In March 2020, COVID-19 upended the automotive industry in ways no one could have imagined. Even so, the industry adapted quickly, finding ways to safely reopen manufacturing plants and create systems for everyone else to collaborate and remain productive.
But the industry has been less successful at mitigating the stress as the pandemic dragged on, especially for women. It has not been for want of trying — as documented in our book, The Road Forward, women leaders and their companies sprang quickly into action in March 2020 with plans to quickly transition to at-home work.
But not everything can be changed quickly or without unintended consequences. As we've talked with women throughout the industry, we're hearing from more women on the brink. Even very senior women who can afford help describe the stress as "unbearable." Many are considering job changes and have followed through.
The trends since the pandemic hit are well documented: Women — especially Black and Hispanic women — have lost their jobs or left the work force in numbers that far exceed men. This exodus has extra implications for automotive because of the underrepresentation of women in the industry.
As the Brookings Institution put it last fall: "COVID-19 is hard on women because the U.S. economy is hard on women, and this virus excels at taking existing tensions and ratcheting them up."

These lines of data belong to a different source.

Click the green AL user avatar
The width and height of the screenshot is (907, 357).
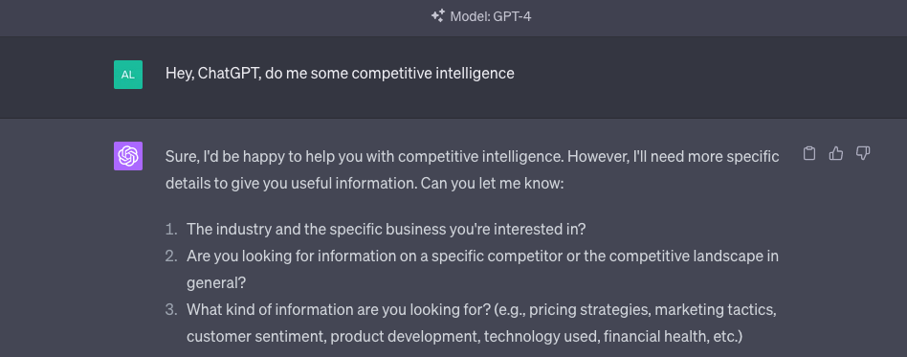coord(128,75)
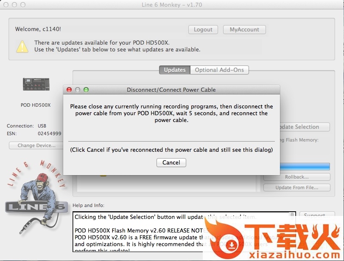Click the Rollback... button
This screenshot has width=344, height=261.
click(296, 177)
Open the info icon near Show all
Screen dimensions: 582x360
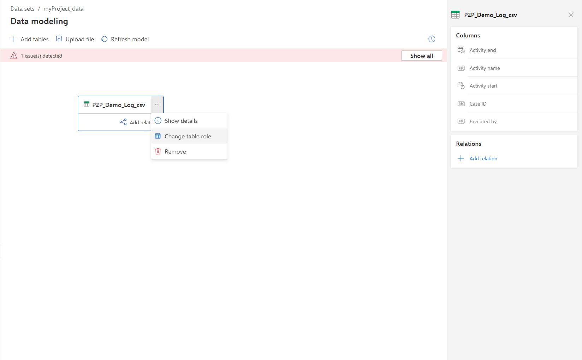click(432, 39)
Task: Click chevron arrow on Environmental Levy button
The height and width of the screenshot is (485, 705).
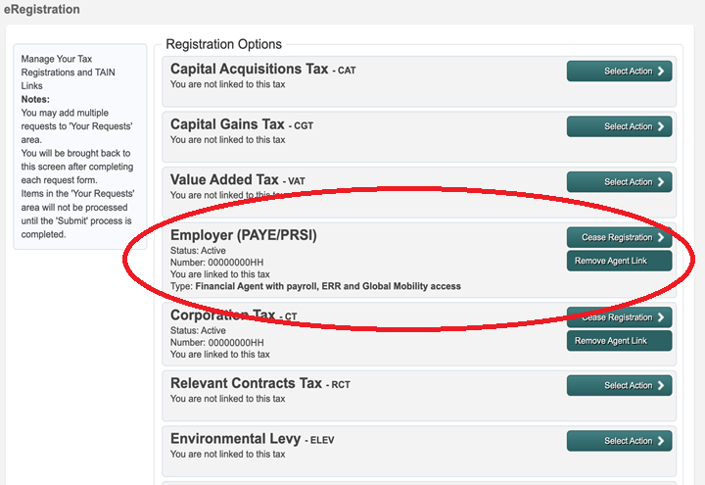Action: [661, 441]
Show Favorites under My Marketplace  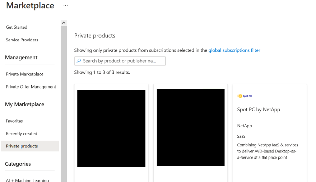14,121
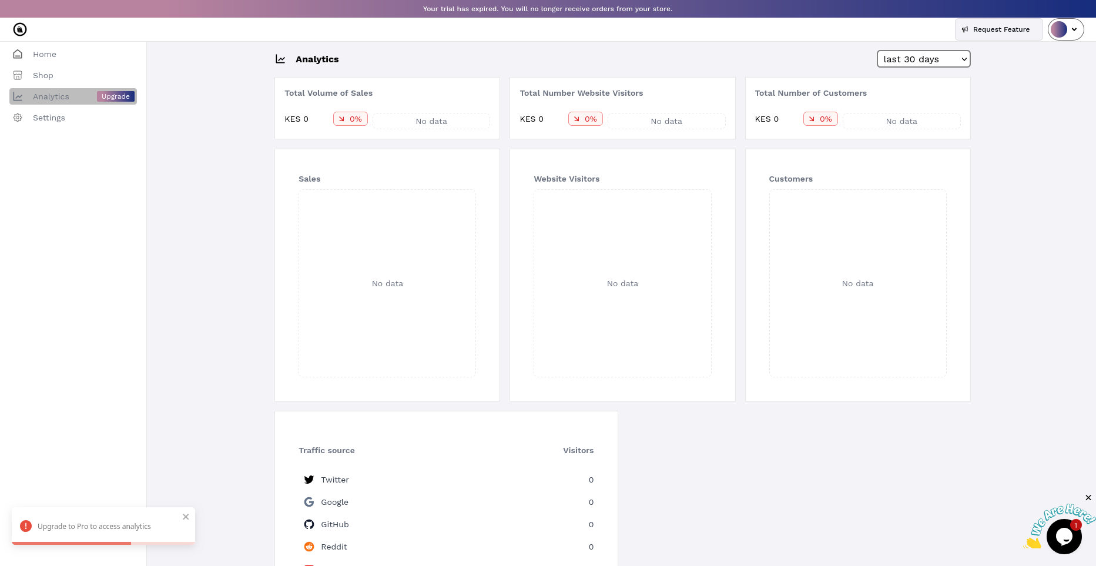Click the Google traffic source icon
This screenshot has width=1096, height=566.
pyautogui.click(x=309, y=502)
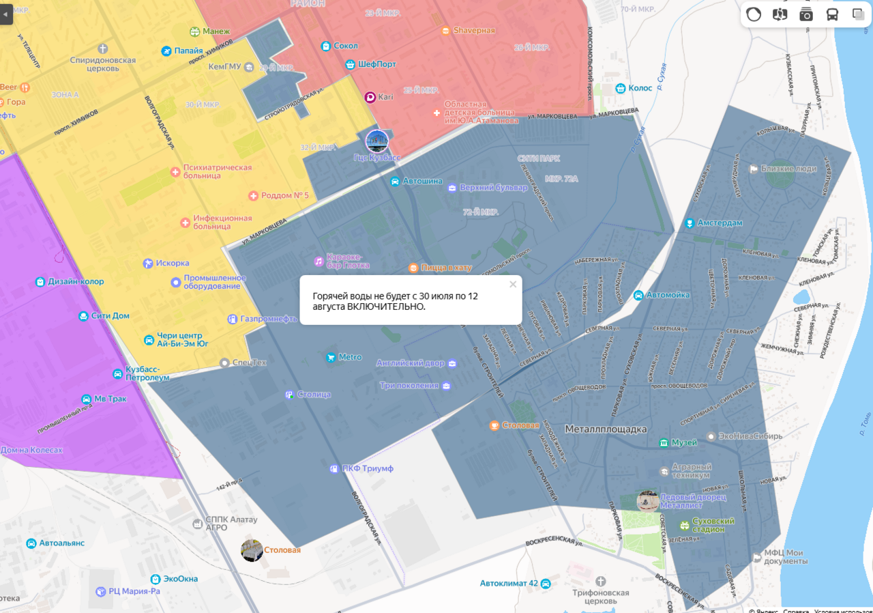Screen dimensions: 873x613
Task: Toggle the photos camera layer
Action: pyautogui.click(x=806, y=14)
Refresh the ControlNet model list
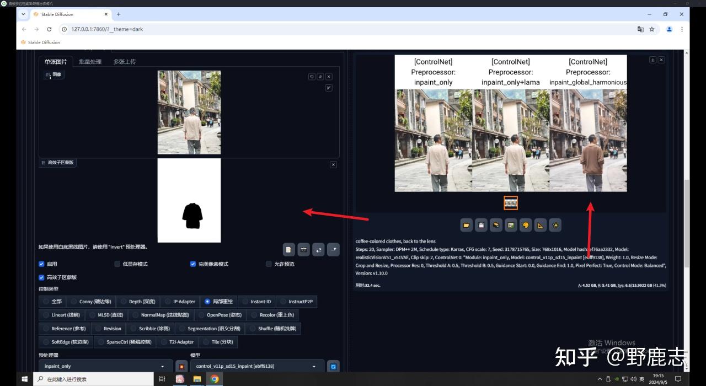The height and width of the screenshot is (386, 706). 333,366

In automotive, tensions include those that affect women everywhere — having to assume the majority of household and child care duties and virtual school responsibilities, for example — but also dissatisfaction with the industry's diversity efforts and uncertainty on whether some of the flexibility that working from home provides will be retained when "working from work" resumes. Single parents are especially at risk without a support net in society or business. This was a problem before and ramped up amid the pandemic.
According to the 2020 Women at the Wheel survey conducted by Automotive News and Deloitte, over the past five years, there has been a steep decline in the number of women who say they have seen positive changes in the automotive industry's attitude toward female professionals — 39 percent in 2020 compared with 64 percent in 2015. Thirty-five percent thought attitudes have worsened compared with 15 percent in 2015. This is a shocking statistic given the perception that automotive companies have become more diverse and supportive.
This mismatch is real and needs attention. Nine out of 10 women believed an industry bias toward men contributes to a lack of diversity, and this is happening at a time when we have a huge talent gap and need to attract diverse mindsets amid the mobility disruption.
Were these responses amplified by the pandemic? Perhaps, but the trend has been constant since 2015. In 2019, women continued to make up only about a quarter of total automotive employment and less than 1 in 5 executive/senior level and manager positions.
Given all of this, what is the imperative for leadership? Here are some suggestions.
- Lead diversity from the top. Be the example you want all staff members to emulate. Be inclusive and watch for your exclusive biases.
- Communicate with and listen to team members. Many companies are surveying employees to learn their work flexibility preferences. If your company isn't doing this — or soliciting broad input in other ways — please consider it.
- Learn how to create, foster and lead a diverse workplace. Increasing diversity does not, by itself, increase effectiveness, but harnessing diversity and reshaping the power structure does. That means involving women and other diverse groups in crafting solutions.
- Take a hard look at your flexibility policies and challenge conventional assumptions about what's essential. In addition to planning hybrid work-from-home/in-office as-needed work arrangements, some manufacturers have created innovative short-term leave programs that go beyond what's required under the Family Medical Leave Act.
Ultimately, business priorities must be met, but accommodating flexibility when feasible builds loyalty with women and men, who both value work-life balance.
- Be vigilant. It's easy to backslide on workplace culture and devalue those who aren't in the office. It's our job as leaders to notice when this happens and stop it.
The balance won't always be perfect. The industry's demands are real, and sometimes "less awful" will be enough for the short term. But if automotive leaders are serious about leveraging the entire talent pool, they need to pay attention to women and other diverse groups because they're not hearing enough of those voices now.